Cholesterol reduction ameliorates glucose-induced calcium handling and insulin secretion in islets from low-density lipoprotein receptor knockout mice

Abstract

Aims/hypothesisChanges in cellular cholesterol level may contribute to beta cell dysfunction. Islets from low density lipoprotein receptor knockout (LDLR−/−) mice have higher cholesterol content and secrete less insulin than wild-type (WT) mice. Here, we investigated the association between cholesterol content, insulin secretion and Ca2+ handling in these islets.
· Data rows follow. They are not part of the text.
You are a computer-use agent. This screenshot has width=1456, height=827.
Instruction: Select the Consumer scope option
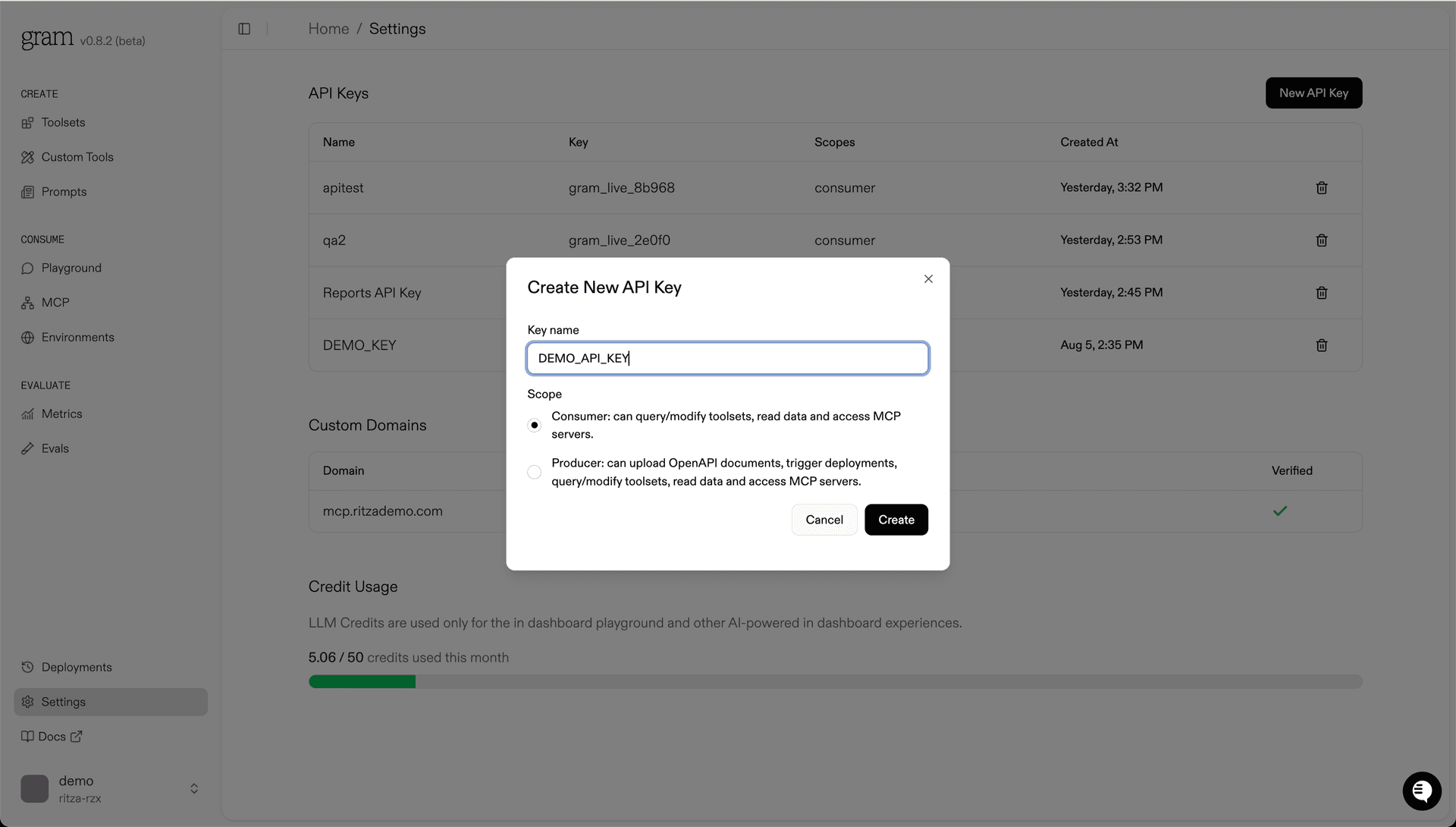pos(534,425)
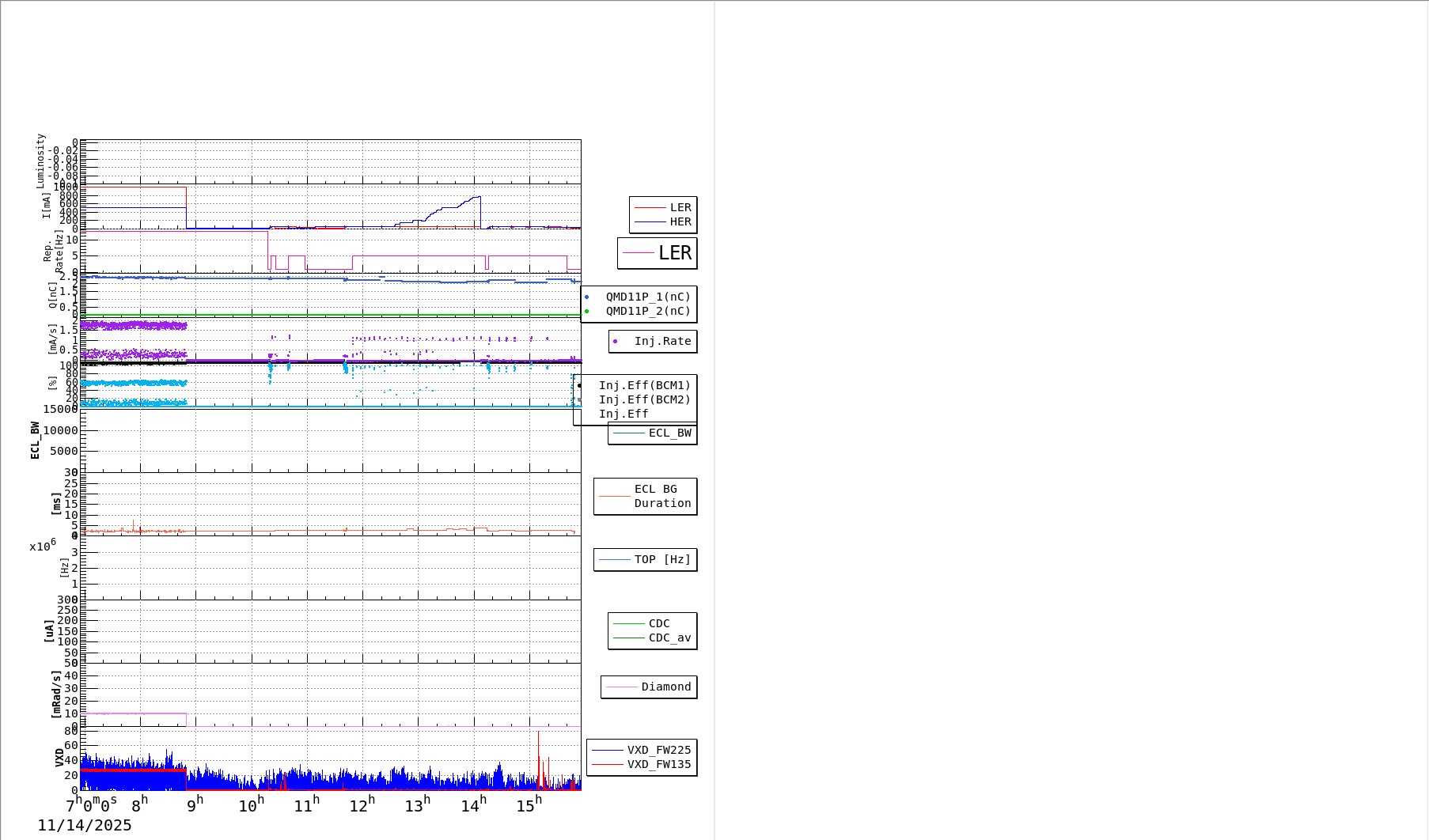Screen dimensions: 1429x840
Task: Select the QMD11P_2(nC) green marker
Action: coord(589,312)
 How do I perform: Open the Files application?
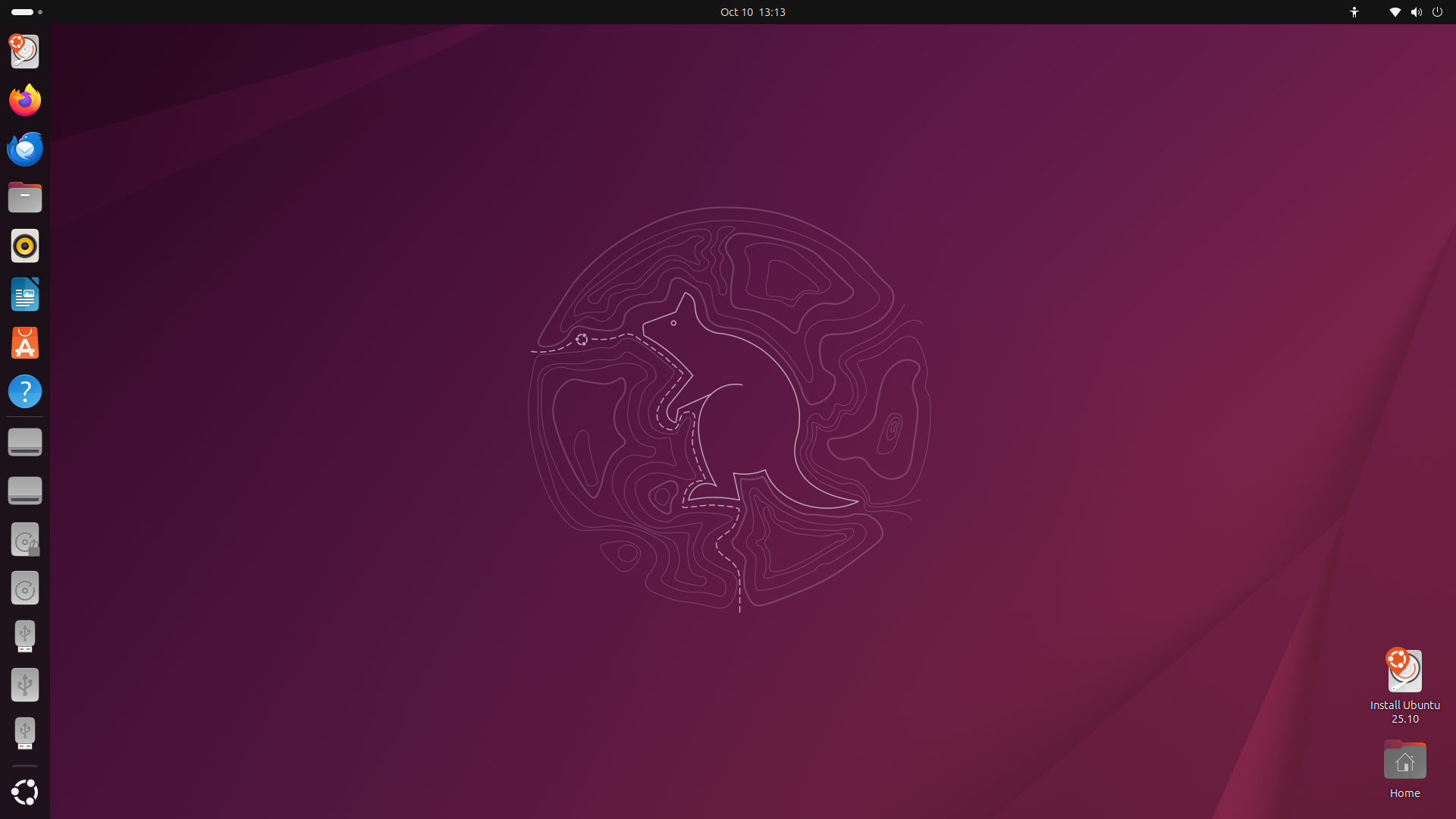click(24, 197)
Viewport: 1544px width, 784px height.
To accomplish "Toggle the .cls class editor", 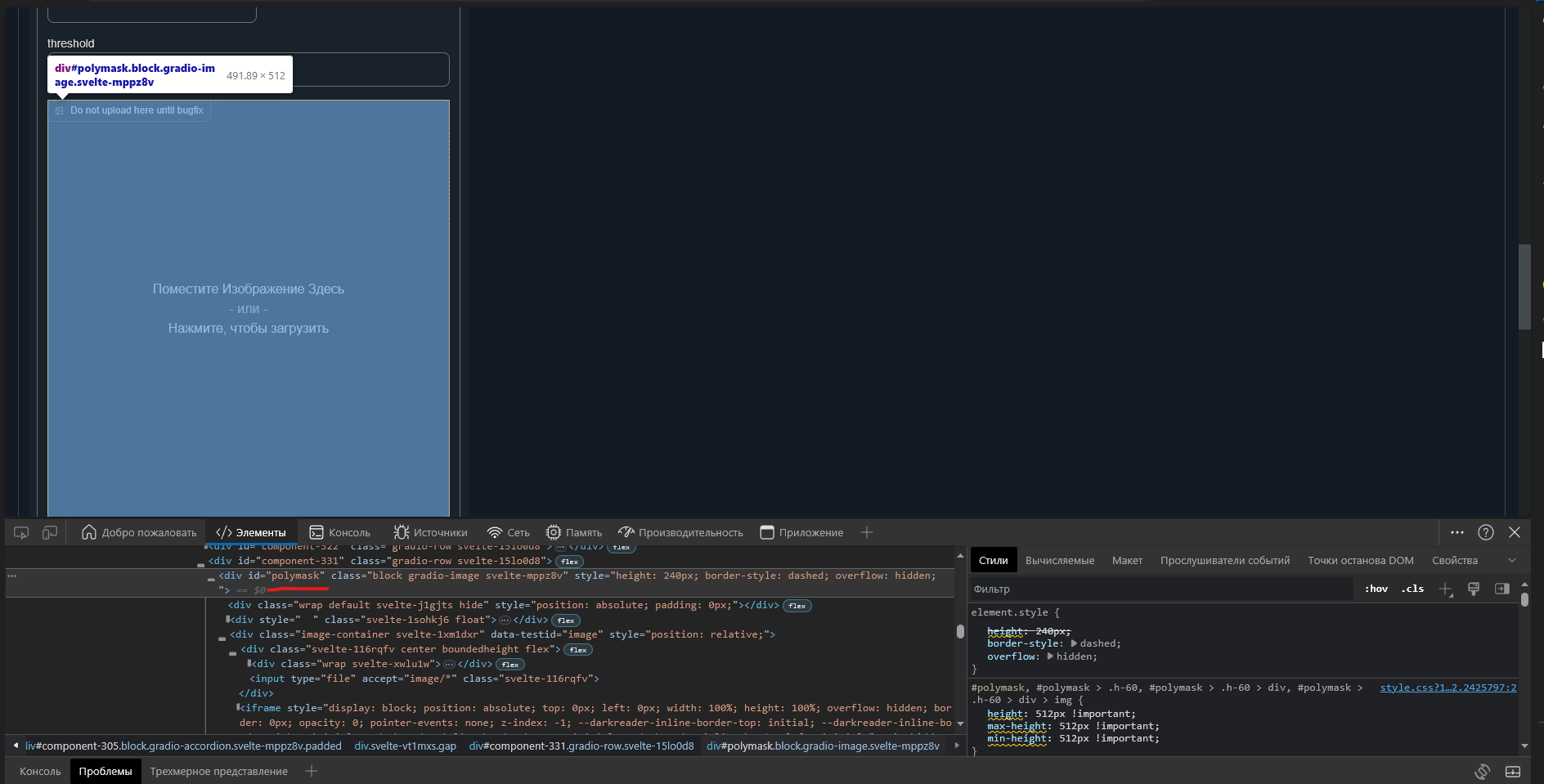I will [x=1412, y=589].

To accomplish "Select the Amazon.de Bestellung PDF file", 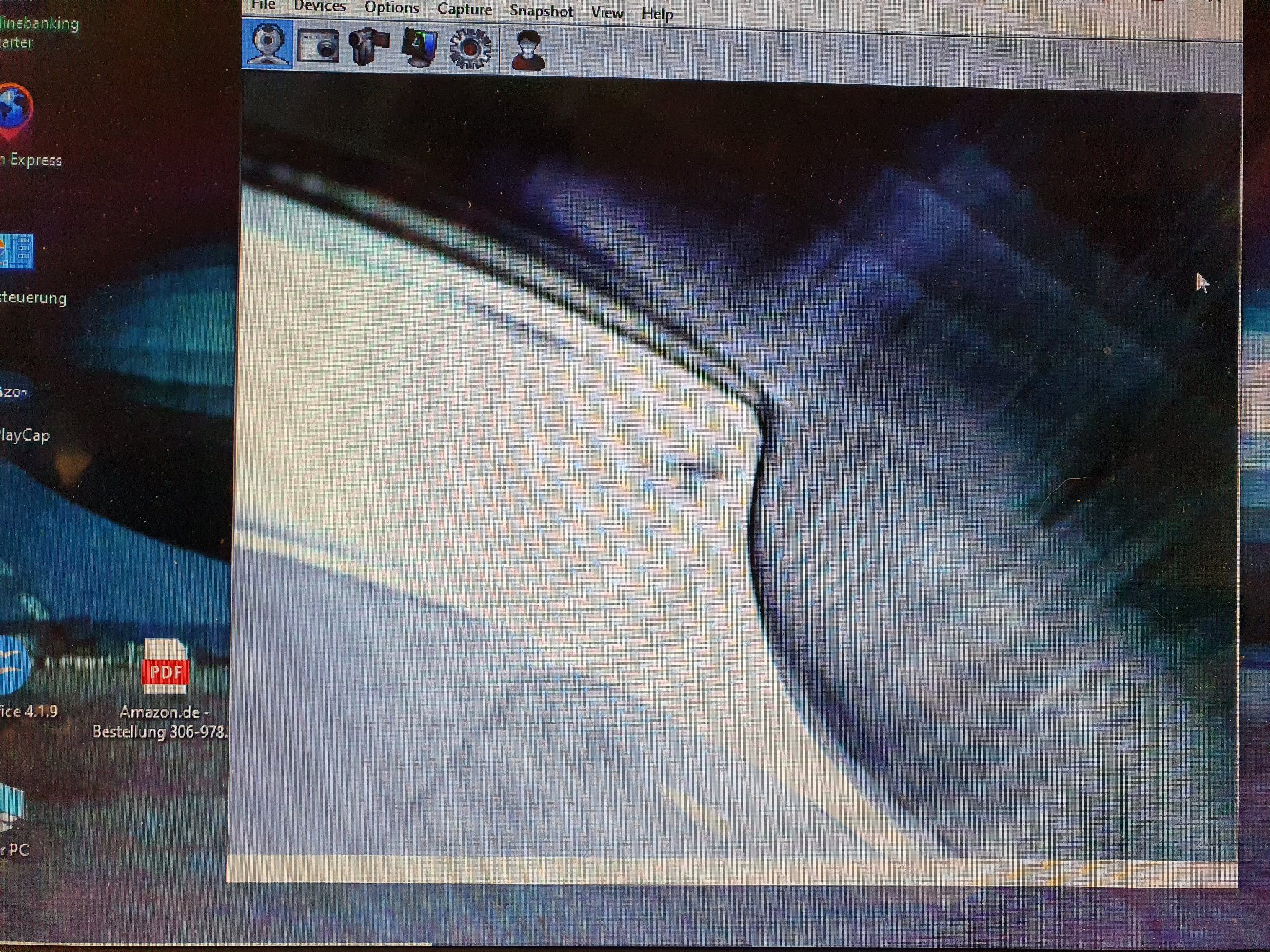I will point(164,668).
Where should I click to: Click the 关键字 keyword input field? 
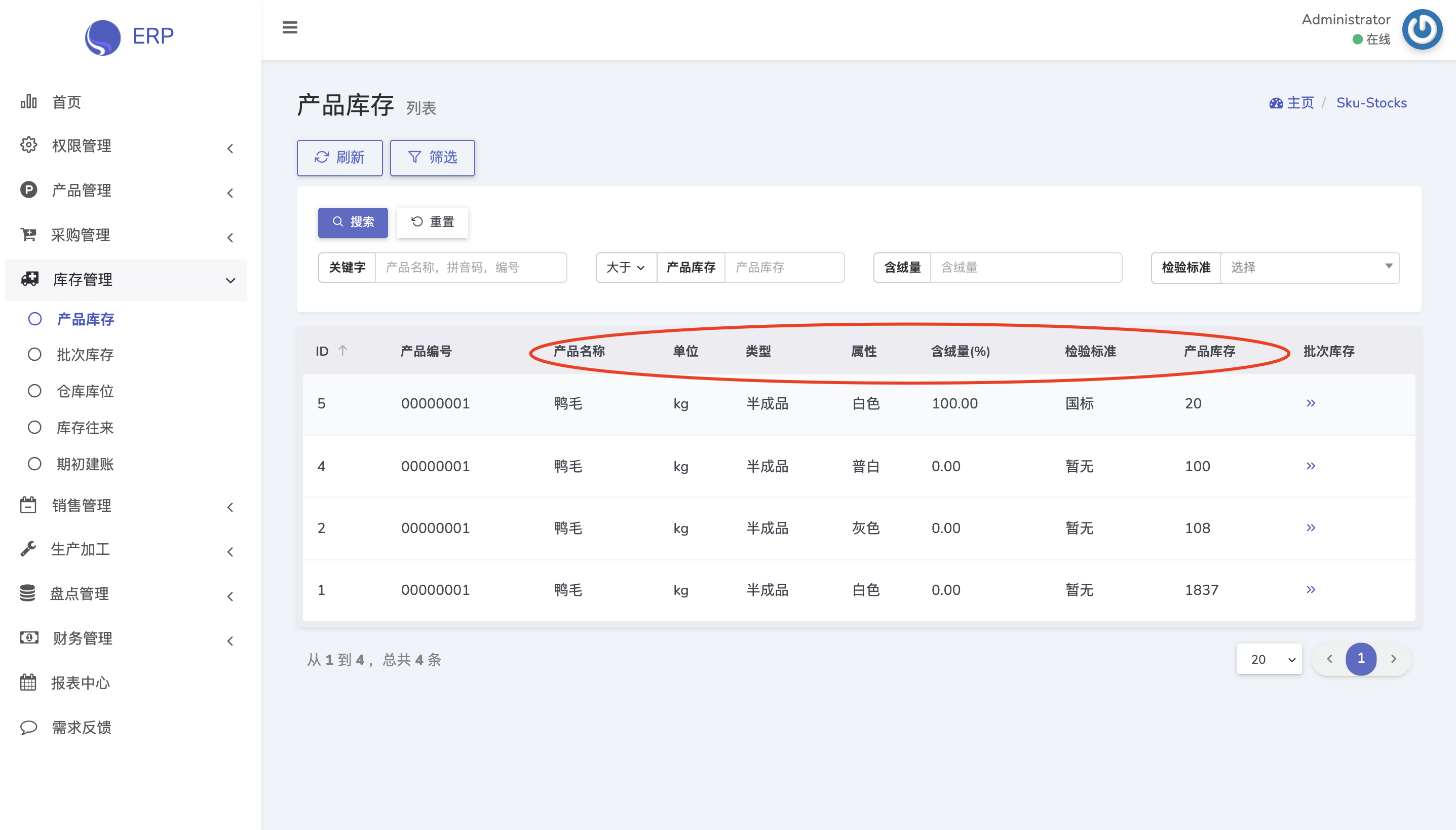point(470,268)
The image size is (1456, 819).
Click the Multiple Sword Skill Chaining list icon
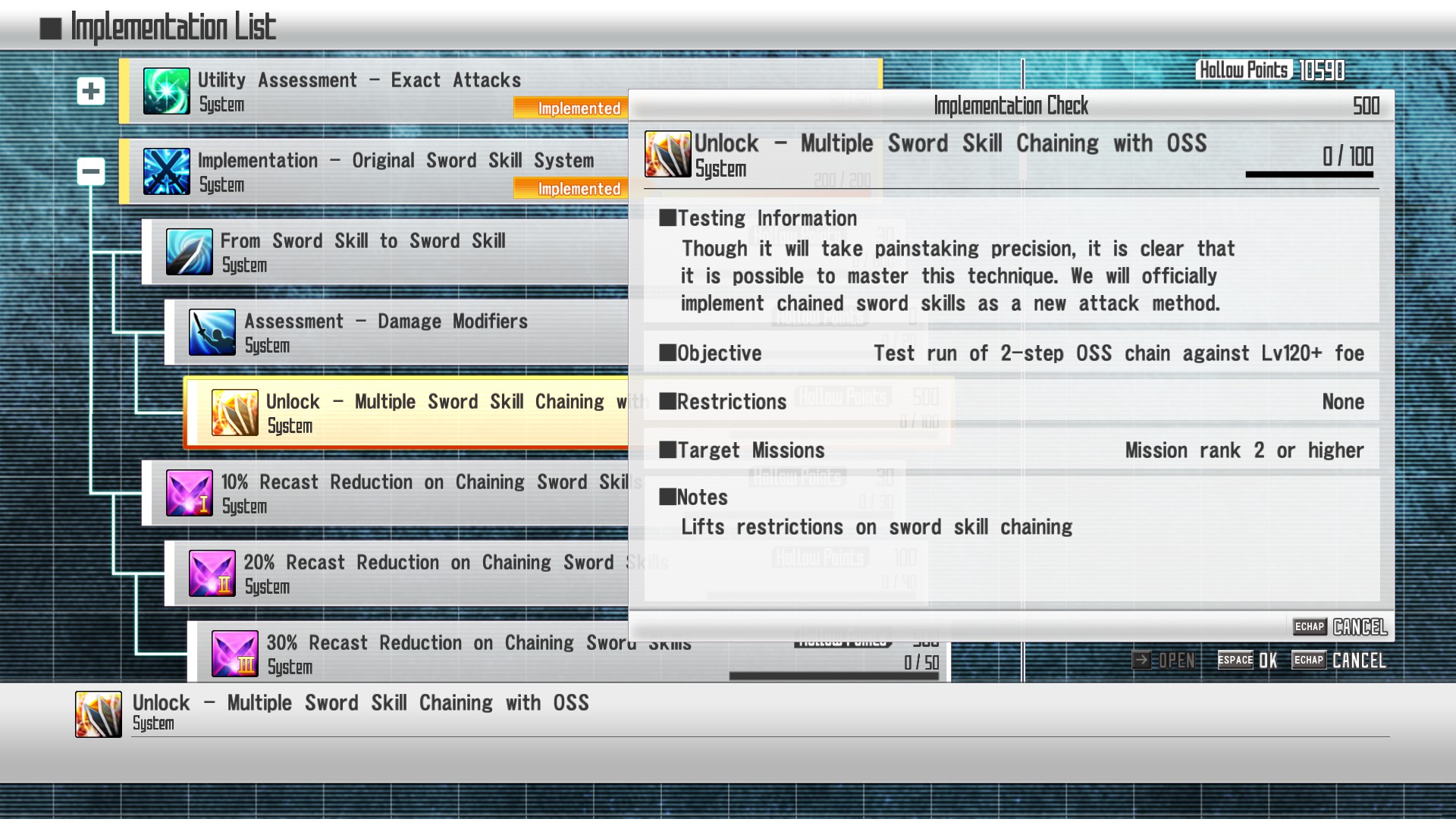[235, 413]
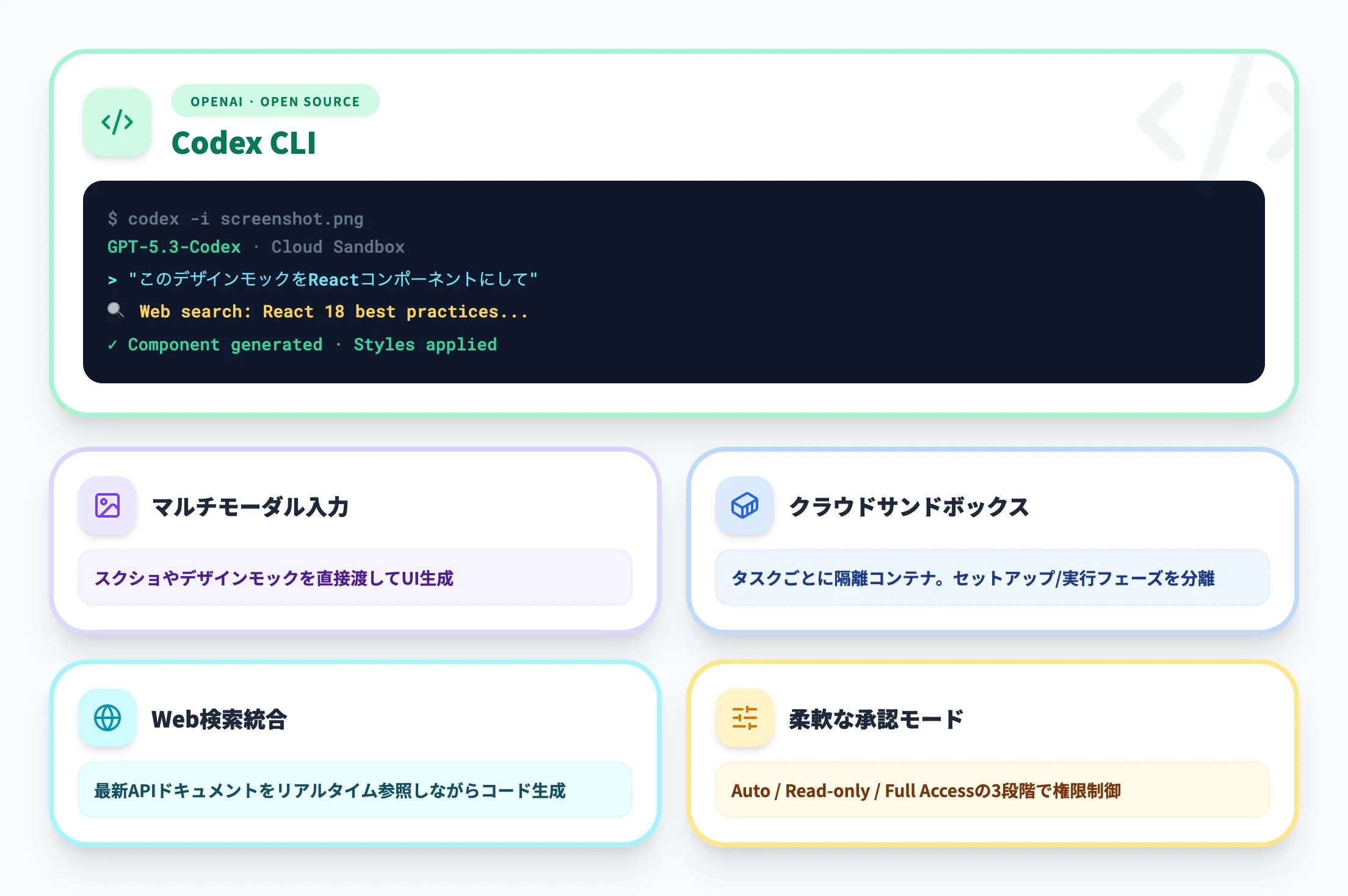The image size is (1348, 896).
Task: Click the green code icon beside Codex CLI
Action: pyautogui.click(x=117, y=122)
MethodsIsolated islets from both LDLR−/− and WT mice were used for measurements of insulin secretion (radioimmunoassay), cholesterol content (fluorimetric assay), cytosolic Ca2+ level (fura-2AM) and SNARE protein expression (VAMP-2, SNAP-25 and syntaxin-1A). Cholesterol was depleted by incubating the islets with increasing concentrations (0–10mmol/l) of methyl-beta-cyclodextrin (MβCD). ResultsThe first and second phases of glucose-stimulated insulin secretion (GSIS) were lower in LDLR−/− than in WT islets, paralleled by an impairment of Ca2+ handling in the former. SNAP-25 and VAMP-2, but not syntaxin-1A, were reduced in LDLR−/− compared with WT islets. Removal of excess cholesterol from LDLR−/− islets normalized glucose- and tolbutamide-induced insulin release. Glucose-stimulated Ca2+ handling was also normalized in cholesterol-depleted LDLR−/− islets. Cholesterol removal from WT islets by 0.1 and 1.0mmol/l MβCD impaired both GSIS and Ca2+ handling. In addition, at 10mmol/l MβCD WT islet showed a loss of membrane integrity and higher DNA fragmentation. ConclusionAbnormally high (LDLR−/− islets) or low cholesterol content (WT islets treated with MβCD) alters both GSIS and Ca2+ handling. Normalization of cholesterol improves Ca2+ handling and insulin secretion in LDLR−/− islets.